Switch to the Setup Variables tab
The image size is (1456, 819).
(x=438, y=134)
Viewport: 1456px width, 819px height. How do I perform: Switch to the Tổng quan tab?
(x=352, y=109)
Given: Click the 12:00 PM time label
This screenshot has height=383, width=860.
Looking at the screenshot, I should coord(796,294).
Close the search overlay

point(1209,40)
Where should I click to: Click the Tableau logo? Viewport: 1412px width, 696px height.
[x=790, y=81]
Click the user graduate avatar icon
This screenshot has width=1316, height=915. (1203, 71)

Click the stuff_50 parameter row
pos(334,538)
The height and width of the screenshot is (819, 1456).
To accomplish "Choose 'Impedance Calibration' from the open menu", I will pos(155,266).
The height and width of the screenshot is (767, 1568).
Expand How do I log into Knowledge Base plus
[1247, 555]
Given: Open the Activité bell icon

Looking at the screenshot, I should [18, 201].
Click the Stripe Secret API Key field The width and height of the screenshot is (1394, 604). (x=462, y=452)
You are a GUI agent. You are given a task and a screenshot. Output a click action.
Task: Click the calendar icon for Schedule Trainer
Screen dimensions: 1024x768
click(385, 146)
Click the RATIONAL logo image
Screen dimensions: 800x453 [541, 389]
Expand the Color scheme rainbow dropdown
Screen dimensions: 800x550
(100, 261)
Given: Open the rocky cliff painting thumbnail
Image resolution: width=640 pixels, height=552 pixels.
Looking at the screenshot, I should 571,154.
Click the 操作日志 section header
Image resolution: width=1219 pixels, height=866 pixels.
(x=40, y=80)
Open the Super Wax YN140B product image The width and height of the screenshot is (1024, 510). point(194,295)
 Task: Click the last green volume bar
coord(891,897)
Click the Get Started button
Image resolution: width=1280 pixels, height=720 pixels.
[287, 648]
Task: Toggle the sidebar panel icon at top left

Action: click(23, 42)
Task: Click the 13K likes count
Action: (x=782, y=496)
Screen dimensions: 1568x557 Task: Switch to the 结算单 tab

::::::::::

**Instructions for the task:** Convert the items from the line containing "Click the user graduate avatar icon" through the line containing "I will pos(155,266)." into a numbered list, skipping blank lines.

**Finished task:**
1. Click the user graduate avatar icon
2. This screenshot has width=1316, height=915. (1203, 71)
3. Click the stuff_50 parameter row
4. pos(334,538)
5. The height and width of the screenshot is (819, 1456).
6. To accomplish "Choose 'Impedance Calibration' from the open menu", I will pos(155,266).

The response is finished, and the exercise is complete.